= Elizabeth Neilson =

Elizabeth A. Neilson, EDD (October 13, 1911 - October 4, 2001) was a prominent figure in the field of health education and a leader in promoting the wellness and holistic health perspectives in public health.

She was born in West Medford, Massachusetts, the daughter of William and Anatasia (Mahoney) Neilson. She graduated from Medford High School in Medford, Massachusetts. She then attended Boston Bouve College and Northeastern University. She graduated from Boston University with a doctorate in education.

Neilson began her teaching career at the Brimmer May School in Chestnut Hill, Brookline, Massachusetts, followed by teaching in the Medford Public Schools for several years. She subsequently joined the faculty of Lowell State College where she became a full professor, then went to Boston College where she became professor and chair in the Department of Health and Physical Education for several years. Her last academic position was at Kent State University in Kent, Ohio where she was adjunct professor in the Department of Health Sciences.

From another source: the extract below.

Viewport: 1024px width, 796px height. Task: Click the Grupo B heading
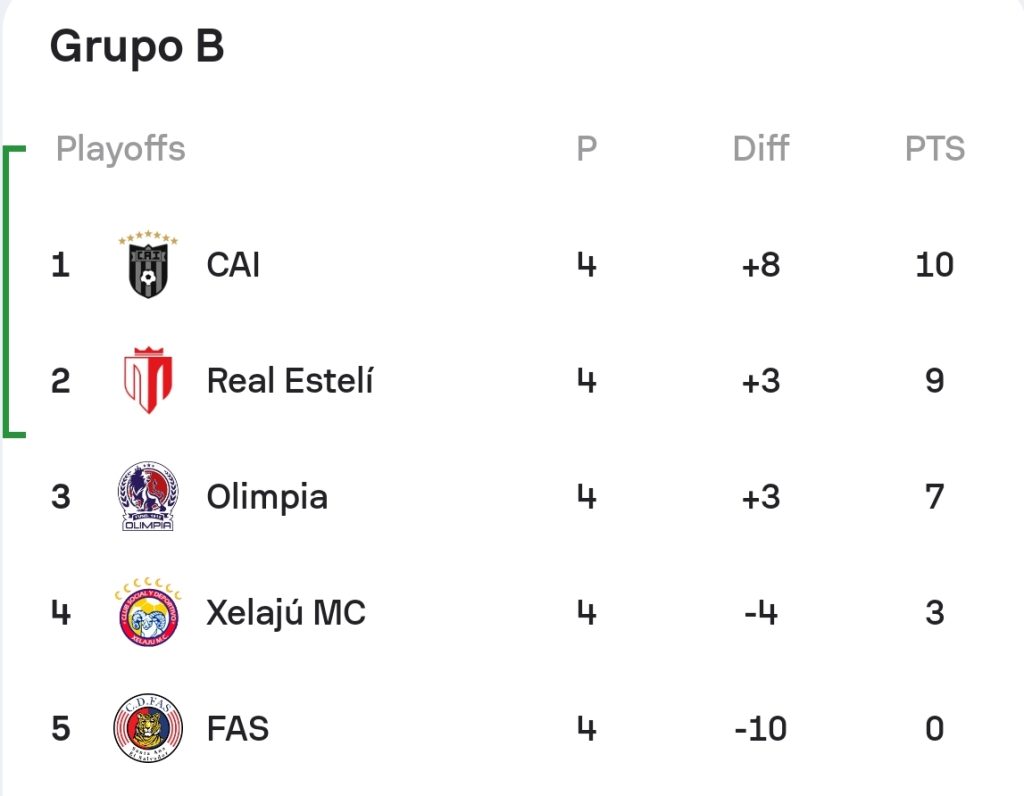click(137, 47)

She was the coauthor of numerous health textbooks and teachers’ guides. She was the founder and editor-in-chief of the journal Health Values - Achieving High Level Wellness.
She also contributed articles to other journal and newsletters including Journal School of Health, Journal of Health, Physical Education and Recreation, Massachusetts Teacher, Teaching About Drugs, Teaching About Vision, and Dental Health Today.

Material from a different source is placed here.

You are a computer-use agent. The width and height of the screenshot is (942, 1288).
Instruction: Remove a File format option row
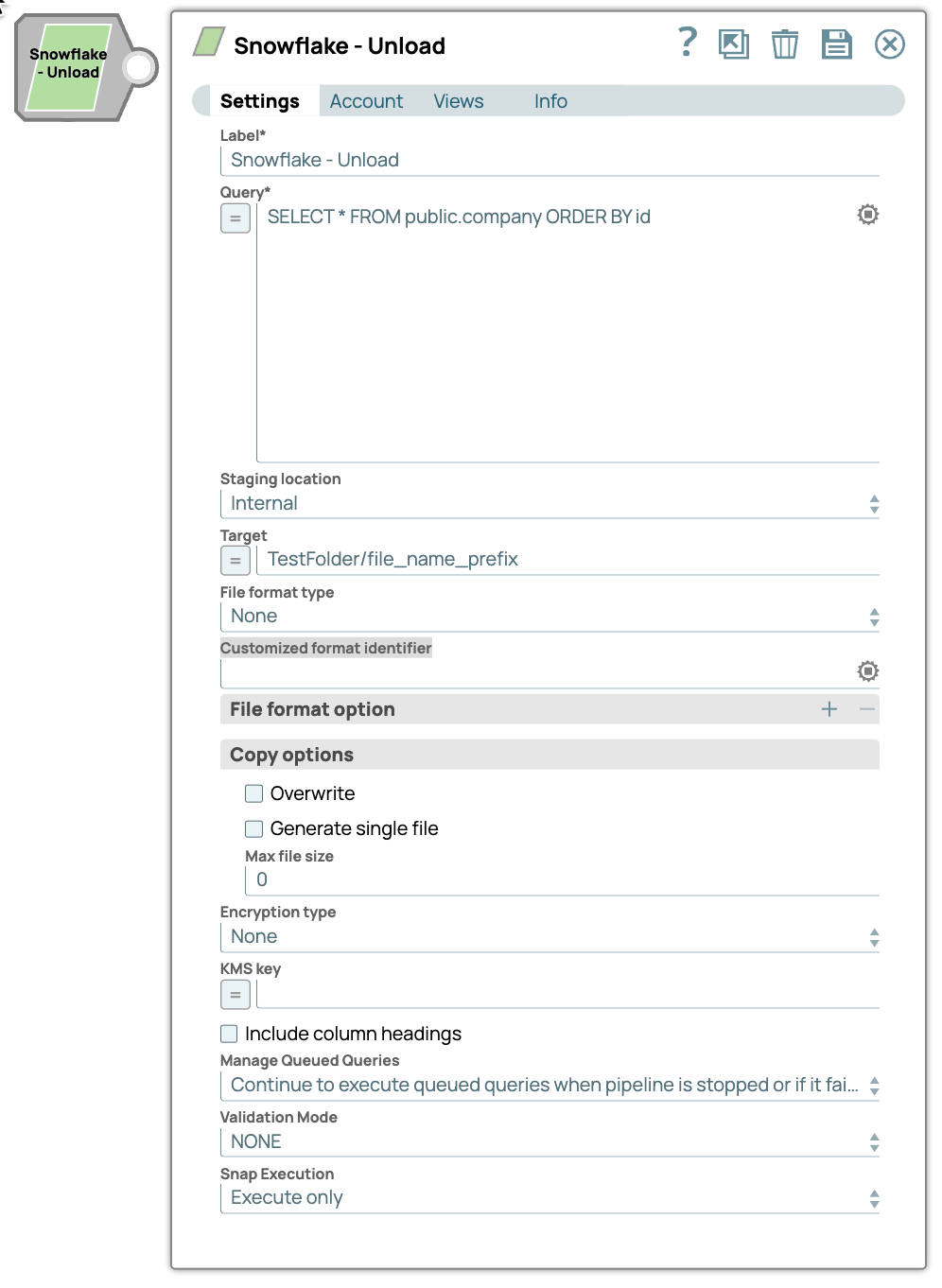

She was active in the American School Health Association (ASHA) holding numerous positions including service on the Membership Committee, Governing Council, National Advisory Council, and the Editorial Board of the Journal of School Health. In 1968 she became President of the American School Health Association.

She served on the board of directors for the American Diabetes Association, the American Heart Association, the National Mental Health Association, the Massachusetts Cancer Society, the Middlesex Tuberculosis and Health Association, and the March Against Dental Disease Foundation. She was also a member of the National Alumni Council of Boston University.

She was the recipient of a number of awards including: the Boston-Bouver College of Human Development Distinguished Services Award, the Northeastern University Distinguished Alumni Award in Health Sciences, and the William A Howe Award from the American School Health Association. She was awarded fellowships in the American School Health Association, the National Honor Society for Women in Education, Pi Lambda Theta, and the Royal Society for Health.